Posted by: Josh Lehner | June 7, 2018

Oregon High-Tech Outlook

This post circles back on the recent Headwinds and Tailwinds presentation I gave at the Northwest Economic Research Center’s forecast breakfast last month. It also ties directly into the previous post on Oregon’s industrial structure overall.

The biggest high-tech takeaway from an industrial structure point of view is that Oregon’s historical strengths are not expected to lead growth moving forward. Oregon’s high-tech legacy and our regional economy’s comparative advantage lies in hardware manufacturing, with semiconductors being the most prominent. This portion of the high-tech industry will continue to generate considerable economic output, both directly and indirectly given large-scale operations with supply chains, and the clustering of a skilled workforce. However, job gains over the next decade are unlikely to follow suit due to ongoing productivity increases. To the extent that a few of these firms do add jobs, there are others scaling back. As such, Oregon’s high-tech growth will be driven by the software side of the industry.

Excerpted records

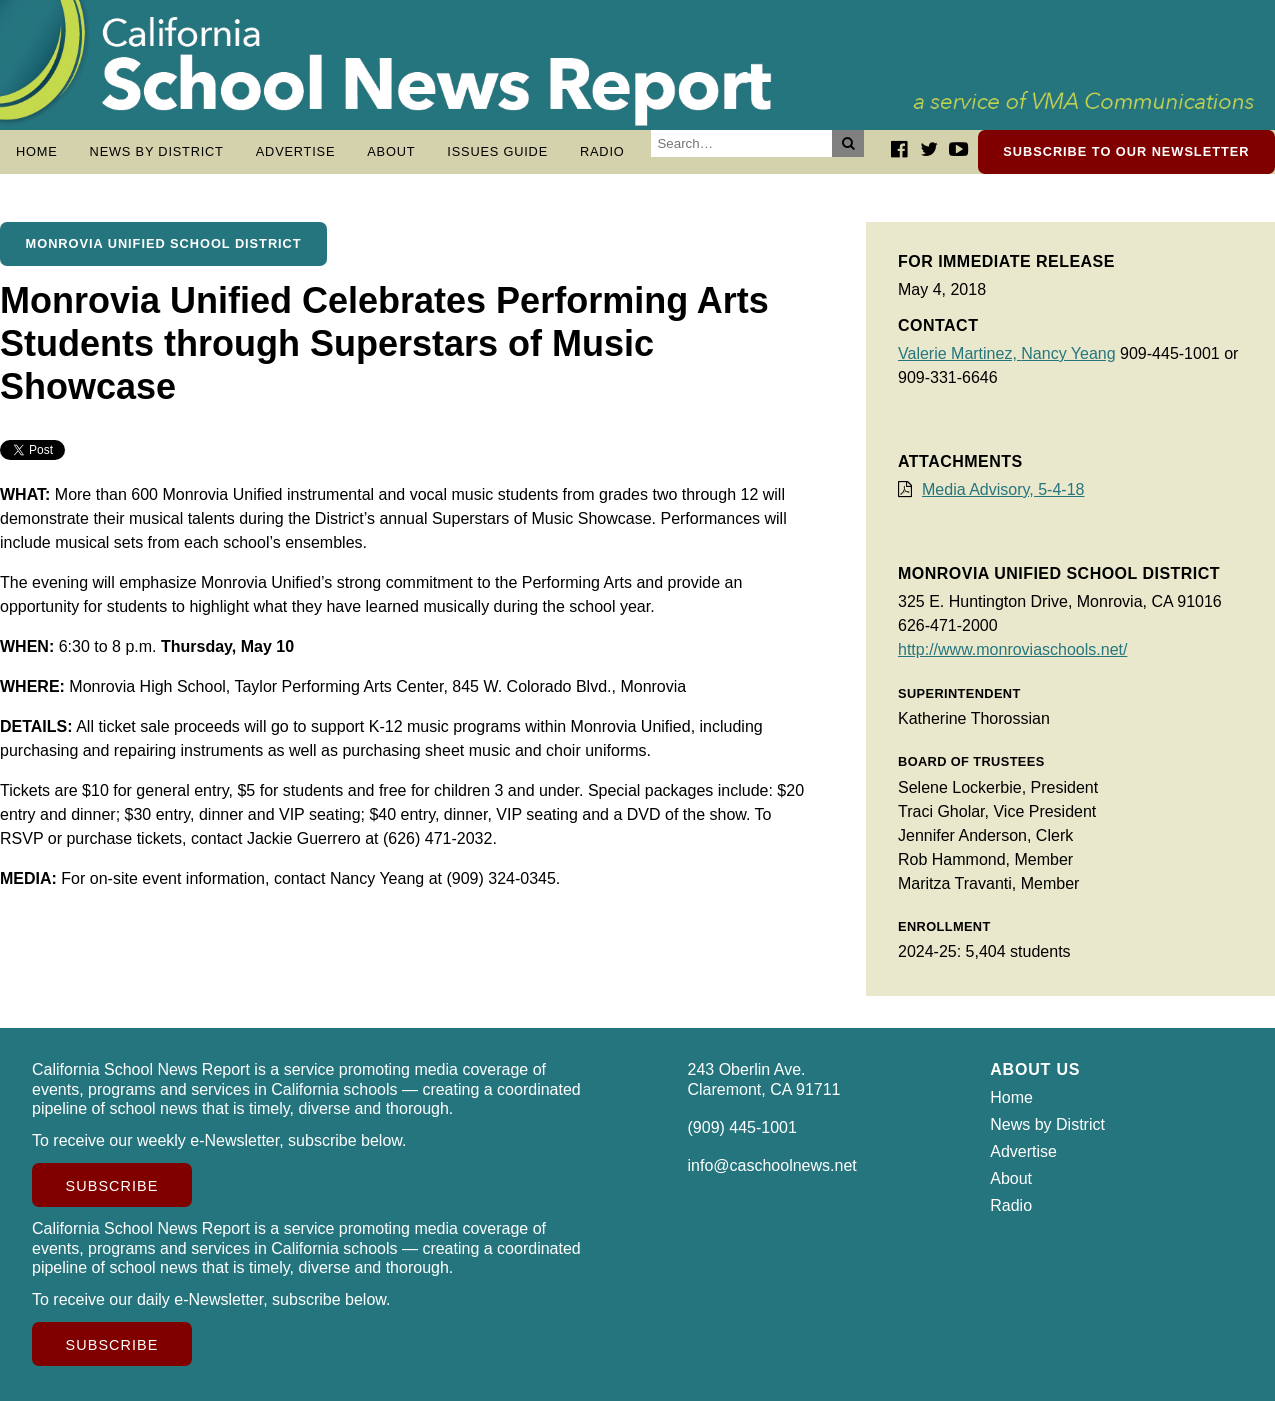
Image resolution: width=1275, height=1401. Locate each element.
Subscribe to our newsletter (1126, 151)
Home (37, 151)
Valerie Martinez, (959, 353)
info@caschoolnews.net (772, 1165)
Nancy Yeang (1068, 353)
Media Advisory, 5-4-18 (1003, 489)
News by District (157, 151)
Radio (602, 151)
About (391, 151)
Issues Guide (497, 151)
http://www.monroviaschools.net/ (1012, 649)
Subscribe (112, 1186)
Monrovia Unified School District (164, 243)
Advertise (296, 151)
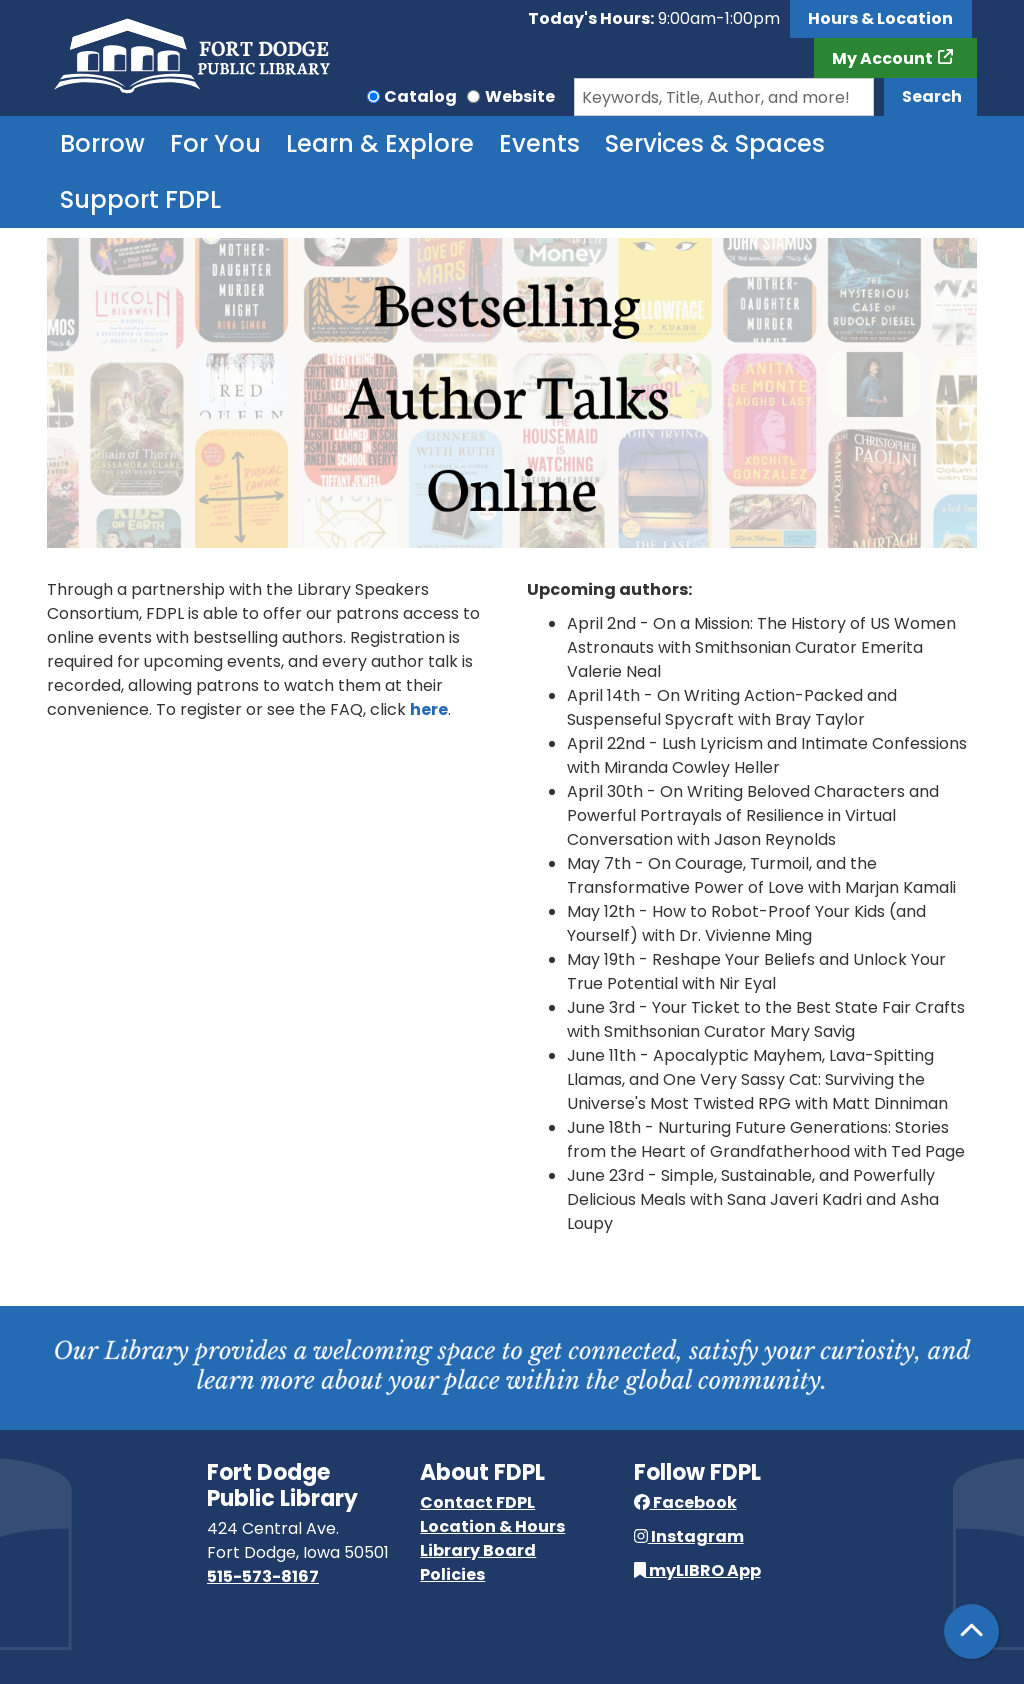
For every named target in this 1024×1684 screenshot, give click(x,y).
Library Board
...
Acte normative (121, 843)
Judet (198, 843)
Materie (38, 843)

Instruction 1
Rewrite the paragraph in the Oregon high-tech post that begins "The biggest high-tech takeaway" as a short bulleted list that keeps its main facts.
Instruction 2
List every named person, place, organization, and presentation mentioned in the Oregon high-tech post.
Instruction 3
Write a continuation of the Oregon high-tech post, picking up after its final sentence.

Result 1
- Oregon's historical high-tech strengths are not expected to lead growth going forward.
- The state's high-tech legacy and comparative advantage lie in hardware manufacturing, most prominently semiconductors.
- Hardware will keep generating considerable economic output, directly and indirectly, because of large-scale operations with supply chains and a clustered skilled workforce.
- Ongoing productivity increases make job gains in hardware unlikely over the next decade, and firms that add jobs are offset by others scaling back.
- Oregon's high-tech growth will therefore come from the software side of the industry.

Result 2
- Josh Lehner
- Oregon
- Headwinds and Tailwinds (presentation)
- Northwest Economic Research Center

Result 3
Over the past decade or so, employment at software firms has increased considerably. We’re talking 4.5-5.0% annualized job growth over the past 10 to 15 years. This is by far the fastest growing industry in the state during this time. The second fastest growing industry is health care at just under 3% annual growth. That said, employment at software companies remains a relatively small slice of the economy. It has gone from around 1% of all statewide jobs and 17,000 workers back in 2006 to nearly 1.5% of all statewide jobs and over 27,000 workers in 2017.

However, as our office previously discussed this software growth is a bit different than on the hardware side. First, software has not been Oregon’s comparative advantage like hardware over the decades. Just look at location quotients for semiconductors (6.3) and software (0.9). That means Oregon’s concentration in semiconductors is 6 times as large as the U.S. average, while our concentration in software is actually 10 percent smaller than the U.S. average.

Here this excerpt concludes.